Glenn Greenwald summarizes an atrocity of institutionalized injustice, whereby the executive branch of the United States has the power to abduct and torture innocent people with impunity:
The Supreme Court today denied a petition of review from Maher Arar, the Canadian and Syrian citizen who was abducted by the U.S. Government at a stopover at JFK Airport when returning to Canada in 2002, held incommunicado for two weeks, and then rendered to Syria, where he spent the next 10 months being tortured, even though — as everyone acknowledges — he was guilty of absolutely nothing. Arar sued the U.S. Government for what was done to him, and last November, the Second Circuit Court of Appeals upheld the dismissal of his lawsuit on the ground that courts have no right to interfere in these decisions of the Executive Branch. That was the decision which the U.S. Supreme Court let stand today, ending Arar’s attempt to be compensated for what was done to him.
As the Center for Constitutional Rights pointed out today:
The Obama administration could have settled the case, recognizing the wrongs done to Mr. Arar as Canada has done. . . . Yet the Obama administration chose to come to the defense of Bush administration officials, arguing that even if they conspired to send Maher Arar to torture, they should not be held accountable by the judiciary.
So congratulations to the U.S. for winning the right to wrongfully abduct people and send them to their torture with total impunity. What a ringing statement about our country’s willingness to right the wrongs it commits and to provide access to our courts to those whose lives we devastate with our behavior. Andrew Sullivan today referred to “the cult of the inerrant leader”: the inability and refusal of our political class to acknowledge wrongdoing, apologize for it, and be held accountable.

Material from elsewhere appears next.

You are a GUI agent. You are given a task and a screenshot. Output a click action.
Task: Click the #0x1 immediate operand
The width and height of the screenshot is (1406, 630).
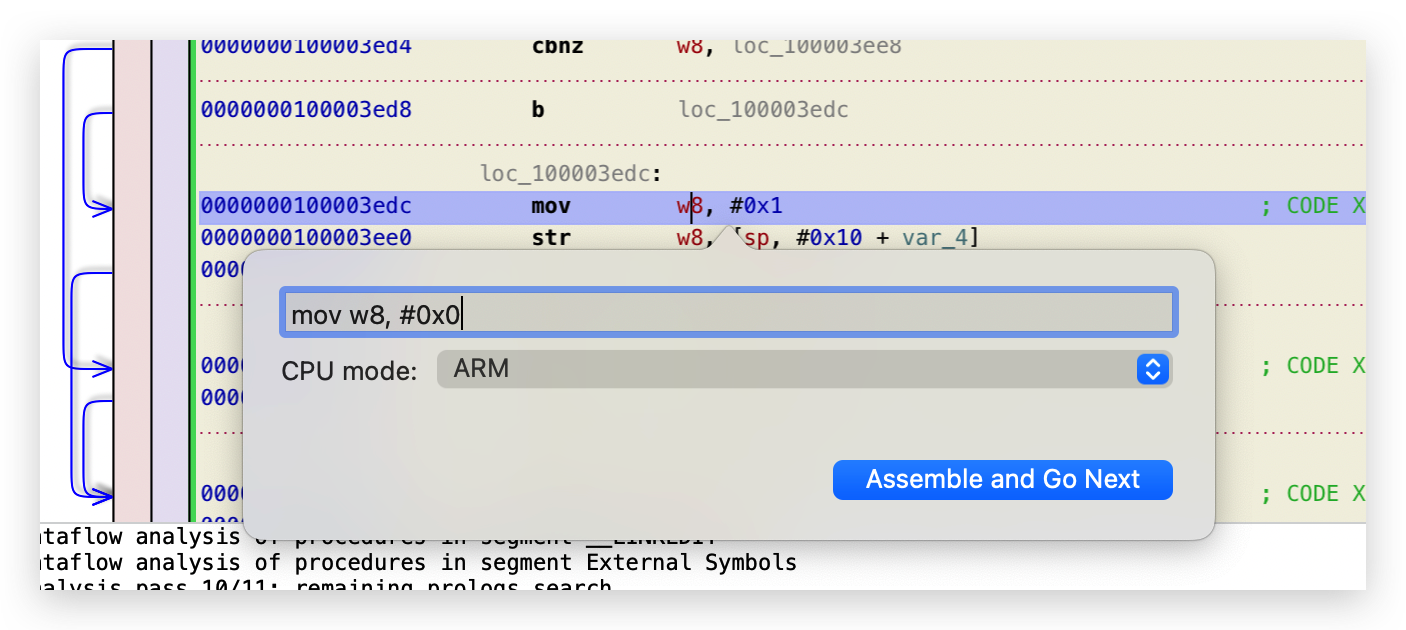[x=756, y=206]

The Maher Arar case is a pathological illustration of that syndrome.
Yesterday after explicating the logic of power in traditional Augustinian Christianity, whereby an omnipotent personal being is beyond any other being’s moral rights to object to any of His deeds and therefore He can abuse and dispose of anyone in whatever ways His capricious will dictates is fair, I realized how consistent politically conservative Christian thinking about America’s rights as a superpower really is with the logic of their faith beliefs about their God.
And when the Obama administration also shares the logic of an unaccountable executive whose national and international might makes right, it becomes clear that it’s not only the conservative Christians but mainstream America who accept this perverse interpretation of the absolute rights of absolute power.
Christians and Americans: people who implicitly believe that “with great power comes no responsibility”.